---------- SELECTED EXCERPT

Today, the Howard Hughes Medical Institute (HHMI) lauded Smith’s success in the area of science education and awarded the college $1 million to support a plan to attract more women and underrepresented minorities to majors and careers in science.
NORTHAMPTON, Mass. – Smith College is among a handful of the nation’s small colleges and universities this year to receive the Howard Hughes Medical Institute (HHMI) Capstone Award, which recognizes schools that are “among the best in the country at producing graduates who go on to science careers.”
More than 187 small colleges and universities submitted proposals for “2012 Colleges Initiative” by HHMI, one of the largest private funding organizations for biological and medical research in the U.S. Smith was among the 47 schools that received grants; only 11 received Capstone Awards.
The $1 million grant to Smith will further the college’s course-based undergraduate research experiences with the aim to attract greater numbers of women and underrepresented minorities to majors and careers in science.
In the classroom, Smith will modify teacher-centered approaches to approaches that are more student- and idea-centered, emphasizing deep learning, engaging with big interdisciplinary questions, collaborating effectively to solve problems, and participating in advancing knowledge.
Three new highly interdisciplinary courses will be developed to provide first- and second-year students with hands-on research experiences within an introductory-level course. A new course will be introduced in each of the first three years of the grant. Course development activities build on the premise that early research experiences are critical in recruiting and retaining undergraduates in science.
“HHMI funding will catalyze a community-wide discussion and implementation plan for advancing the curriculum, improving the learning experience, and retaining a diverse body of students pursuing science careers,” said Thomas Litwin, director of the Clark Science Center.
As a Capstone Award recipient, Smith is also charged with assessing elements of the college’s various approaches to science education, identifying those that have been successful and the reasons for their success. The effort is part of the HHMI mission to share best practices across institutions.
“We are looking forward to seeing how the Capstone awardees can provide leadership to some of the other grantees who are new to HHMI, as well as advise HHMI about our efforts in undergraduate science education,” said David J. Asai, director of HHMI’s precollege and undergraduate programs.
HHMI’s approach differs from that of many other organizations, including the federal government, because its science education awards are made at an institutional level and not to individuals. As a result, HHMI encourages science faculty and administrators at colleges and universities to work together to develop common educational goals—something they might not do otherwise. HHMI grants can allow an institution to try new and untested ideas that could not be readily implemented without the HHMI funds.
“What happens during the undergraduate years is vital to the development of the student, whether she will be a scientist, a science educator, or a member of society who is scientifically curious and literate. HHMI is investing in these schools because they have shown they are superb incubators of new ideas and models that might be replicated by other institutions to improve how science is taught in college,” said Sean B. Carroll, vice president of science education at HHMI. “We know that these schools have engaged faculty. They care deeply about teaching and how effectively their students are learning about science.”

--------------------
---------- DATASET EXTRACT

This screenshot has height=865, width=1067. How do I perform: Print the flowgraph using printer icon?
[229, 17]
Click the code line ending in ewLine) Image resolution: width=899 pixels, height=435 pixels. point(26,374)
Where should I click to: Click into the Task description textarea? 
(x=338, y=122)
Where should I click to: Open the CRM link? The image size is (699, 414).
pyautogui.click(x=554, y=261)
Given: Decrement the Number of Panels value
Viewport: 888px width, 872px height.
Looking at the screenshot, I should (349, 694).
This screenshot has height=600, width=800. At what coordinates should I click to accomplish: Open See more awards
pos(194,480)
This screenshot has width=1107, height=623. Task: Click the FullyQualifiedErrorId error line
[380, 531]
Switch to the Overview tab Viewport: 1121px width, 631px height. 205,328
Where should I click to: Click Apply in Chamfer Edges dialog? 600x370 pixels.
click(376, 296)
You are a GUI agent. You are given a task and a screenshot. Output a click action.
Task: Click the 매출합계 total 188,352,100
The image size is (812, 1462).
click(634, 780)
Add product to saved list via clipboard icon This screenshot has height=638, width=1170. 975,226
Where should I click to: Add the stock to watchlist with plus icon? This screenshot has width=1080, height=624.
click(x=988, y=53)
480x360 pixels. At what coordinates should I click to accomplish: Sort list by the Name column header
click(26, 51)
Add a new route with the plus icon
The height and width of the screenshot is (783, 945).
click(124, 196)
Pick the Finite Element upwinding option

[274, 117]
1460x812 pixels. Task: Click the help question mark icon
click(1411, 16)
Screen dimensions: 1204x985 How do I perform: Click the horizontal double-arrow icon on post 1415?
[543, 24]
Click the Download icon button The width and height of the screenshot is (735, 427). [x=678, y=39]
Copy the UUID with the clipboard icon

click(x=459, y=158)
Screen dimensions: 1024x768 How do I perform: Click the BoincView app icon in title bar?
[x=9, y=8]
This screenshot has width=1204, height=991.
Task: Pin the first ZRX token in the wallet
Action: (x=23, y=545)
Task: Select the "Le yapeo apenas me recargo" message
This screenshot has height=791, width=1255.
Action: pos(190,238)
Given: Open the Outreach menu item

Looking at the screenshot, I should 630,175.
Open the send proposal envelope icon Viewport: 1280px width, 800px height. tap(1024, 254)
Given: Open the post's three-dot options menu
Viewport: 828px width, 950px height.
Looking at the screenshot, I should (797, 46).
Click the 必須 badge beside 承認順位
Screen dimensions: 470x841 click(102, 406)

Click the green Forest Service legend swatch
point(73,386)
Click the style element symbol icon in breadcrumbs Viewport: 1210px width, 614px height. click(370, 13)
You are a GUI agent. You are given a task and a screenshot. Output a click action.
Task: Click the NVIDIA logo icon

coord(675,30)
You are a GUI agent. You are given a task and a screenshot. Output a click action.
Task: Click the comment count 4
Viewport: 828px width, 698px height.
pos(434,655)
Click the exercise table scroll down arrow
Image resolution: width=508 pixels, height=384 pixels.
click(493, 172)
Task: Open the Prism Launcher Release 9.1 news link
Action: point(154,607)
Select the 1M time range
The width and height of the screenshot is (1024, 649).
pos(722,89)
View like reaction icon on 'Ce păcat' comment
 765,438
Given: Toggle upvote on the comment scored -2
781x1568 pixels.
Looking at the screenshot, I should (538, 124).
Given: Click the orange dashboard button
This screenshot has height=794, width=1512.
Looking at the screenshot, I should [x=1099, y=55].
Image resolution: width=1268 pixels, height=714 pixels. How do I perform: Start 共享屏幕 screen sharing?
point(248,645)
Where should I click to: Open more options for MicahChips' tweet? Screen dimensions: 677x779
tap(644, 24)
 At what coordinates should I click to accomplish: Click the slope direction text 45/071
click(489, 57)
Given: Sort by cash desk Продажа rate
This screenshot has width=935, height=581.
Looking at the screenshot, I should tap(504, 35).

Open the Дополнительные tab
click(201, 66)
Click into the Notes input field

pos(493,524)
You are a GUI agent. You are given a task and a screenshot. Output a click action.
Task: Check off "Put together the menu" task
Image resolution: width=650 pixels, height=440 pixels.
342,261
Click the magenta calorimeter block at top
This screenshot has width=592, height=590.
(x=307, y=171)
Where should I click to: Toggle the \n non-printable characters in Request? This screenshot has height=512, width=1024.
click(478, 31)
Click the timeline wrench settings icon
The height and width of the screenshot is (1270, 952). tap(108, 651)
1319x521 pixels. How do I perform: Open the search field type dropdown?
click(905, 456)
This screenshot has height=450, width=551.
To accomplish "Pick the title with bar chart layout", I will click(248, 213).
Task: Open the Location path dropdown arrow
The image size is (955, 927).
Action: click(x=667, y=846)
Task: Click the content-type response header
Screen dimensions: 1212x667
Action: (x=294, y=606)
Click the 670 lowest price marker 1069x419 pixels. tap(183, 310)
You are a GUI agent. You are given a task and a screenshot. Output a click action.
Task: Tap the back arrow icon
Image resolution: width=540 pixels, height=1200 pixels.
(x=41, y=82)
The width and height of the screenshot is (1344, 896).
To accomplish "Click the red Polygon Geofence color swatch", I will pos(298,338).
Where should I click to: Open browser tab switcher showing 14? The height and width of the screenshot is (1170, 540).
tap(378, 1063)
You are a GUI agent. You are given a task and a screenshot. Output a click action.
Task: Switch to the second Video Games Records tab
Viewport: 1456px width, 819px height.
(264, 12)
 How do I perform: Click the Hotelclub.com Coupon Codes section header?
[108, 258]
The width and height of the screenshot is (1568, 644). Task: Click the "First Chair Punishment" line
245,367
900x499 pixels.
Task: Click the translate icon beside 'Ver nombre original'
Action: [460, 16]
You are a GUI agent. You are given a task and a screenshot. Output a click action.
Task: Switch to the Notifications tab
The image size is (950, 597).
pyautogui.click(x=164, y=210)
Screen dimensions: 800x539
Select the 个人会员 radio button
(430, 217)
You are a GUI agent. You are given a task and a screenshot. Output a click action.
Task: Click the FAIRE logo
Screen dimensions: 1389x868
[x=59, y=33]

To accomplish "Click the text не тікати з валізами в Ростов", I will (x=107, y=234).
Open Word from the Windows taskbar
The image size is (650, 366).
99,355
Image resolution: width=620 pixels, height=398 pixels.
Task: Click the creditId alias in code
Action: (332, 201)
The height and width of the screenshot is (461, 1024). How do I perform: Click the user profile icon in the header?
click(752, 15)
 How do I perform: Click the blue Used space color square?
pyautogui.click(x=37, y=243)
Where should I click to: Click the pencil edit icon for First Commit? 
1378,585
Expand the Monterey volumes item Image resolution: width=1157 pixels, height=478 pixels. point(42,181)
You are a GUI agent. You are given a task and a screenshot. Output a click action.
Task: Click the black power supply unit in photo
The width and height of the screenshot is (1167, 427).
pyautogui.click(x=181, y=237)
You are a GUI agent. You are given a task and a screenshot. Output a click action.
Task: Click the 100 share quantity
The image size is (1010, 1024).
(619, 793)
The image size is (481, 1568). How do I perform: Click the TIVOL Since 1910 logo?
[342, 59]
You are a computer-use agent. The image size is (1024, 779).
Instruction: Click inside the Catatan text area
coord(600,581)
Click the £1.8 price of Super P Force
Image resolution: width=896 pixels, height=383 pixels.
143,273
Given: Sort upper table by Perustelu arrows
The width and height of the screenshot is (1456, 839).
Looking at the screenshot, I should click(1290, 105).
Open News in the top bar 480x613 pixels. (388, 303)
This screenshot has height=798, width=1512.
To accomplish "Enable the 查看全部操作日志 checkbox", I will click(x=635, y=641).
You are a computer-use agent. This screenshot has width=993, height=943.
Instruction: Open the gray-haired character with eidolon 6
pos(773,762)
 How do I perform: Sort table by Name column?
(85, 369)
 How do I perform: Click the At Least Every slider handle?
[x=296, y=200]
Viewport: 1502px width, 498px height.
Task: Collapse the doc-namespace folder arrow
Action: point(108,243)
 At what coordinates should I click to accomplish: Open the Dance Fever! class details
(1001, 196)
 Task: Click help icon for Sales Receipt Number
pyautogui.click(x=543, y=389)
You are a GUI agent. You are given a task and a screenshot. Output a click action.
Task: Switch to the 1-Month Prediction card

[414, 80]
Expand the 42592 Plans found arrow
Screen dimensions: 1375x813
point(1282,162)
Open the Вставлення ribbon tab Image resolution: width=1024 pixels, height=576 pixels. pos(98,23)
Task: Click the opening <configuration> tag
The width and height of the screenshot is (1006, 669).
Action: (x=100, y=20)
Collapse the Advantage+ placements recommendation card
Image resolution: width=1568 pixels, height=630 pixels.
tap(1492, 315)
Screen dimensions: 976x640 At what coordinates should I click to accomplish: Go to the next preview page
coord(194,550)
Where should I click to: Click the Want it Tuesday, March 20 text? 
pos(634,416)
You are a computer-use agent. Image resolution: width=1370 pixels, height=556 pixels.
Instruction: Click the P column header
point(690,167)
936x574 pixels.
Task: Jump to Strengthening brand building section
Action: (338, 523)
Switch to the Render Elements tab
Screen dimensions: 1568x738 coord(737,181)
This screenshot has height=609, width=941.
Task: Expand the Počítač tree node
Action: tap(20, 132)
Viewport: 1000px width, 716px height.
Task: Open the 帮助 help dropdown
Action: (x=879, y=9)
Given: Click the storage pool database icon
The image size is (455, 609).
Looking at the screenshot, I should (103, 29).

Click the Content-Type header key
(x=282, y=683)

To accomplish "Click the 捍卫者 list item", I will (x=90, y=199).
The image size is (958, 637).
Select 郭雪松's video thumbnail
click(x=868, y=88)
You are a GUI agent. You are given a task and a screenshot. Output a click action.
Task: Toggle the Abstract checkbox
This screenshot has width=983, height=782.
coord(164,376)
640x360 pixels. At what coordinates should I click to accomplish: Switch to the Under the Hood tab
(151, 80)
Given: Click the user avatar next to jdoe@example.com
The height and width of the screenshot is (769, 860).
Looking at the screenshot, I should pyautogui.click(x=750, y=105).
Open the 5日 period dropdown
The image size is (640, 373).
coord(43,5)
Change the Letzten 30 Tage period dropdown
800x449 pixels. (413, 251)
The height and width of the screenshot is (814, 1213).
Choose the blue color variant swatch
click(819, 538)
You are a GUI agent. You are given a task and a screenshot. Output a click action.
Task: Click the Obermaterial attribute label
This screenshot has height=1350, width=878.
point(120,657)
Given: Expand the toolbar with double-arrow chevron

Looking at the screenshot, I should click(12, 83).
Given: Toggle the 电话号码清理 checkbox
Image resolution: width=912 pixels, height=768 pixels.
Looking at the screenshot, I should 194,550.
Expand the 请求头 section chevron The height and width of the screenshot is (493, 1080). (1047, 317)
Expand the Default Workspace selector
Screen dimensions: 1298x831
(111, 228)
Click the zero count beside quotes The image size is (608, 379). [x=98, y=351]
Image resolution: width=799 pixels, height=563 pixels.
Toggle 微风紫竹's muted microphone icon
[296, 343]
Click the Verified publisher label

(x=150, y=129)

--------------------

#### [WHAT TO PRODUCE]
Duplicate the passage of the Smith College award announcement from "In the classroom, Smith" to "undergraduates in science.", keeping every word and punctuation mark unchanged.

#### [COMPLETED EXERCISE]
In the classroom, Smith will modify teacher-centered approaches to approaches that are more student- and idea-centered, emphasizing deep learning, engaging with big interdisciplinary questions, collaborating effectively to solve problems, and participating in advancing knowledge.
Three new highly interdisciplinary courses will be developed to provide first- and second-year students with hands-on research experiences within an introductory-level course. A new course will be introduced in each of the first three years of the grant. Course development activities build on the premise that early research experiences are critical in recruiting and retaining undergraduates in science.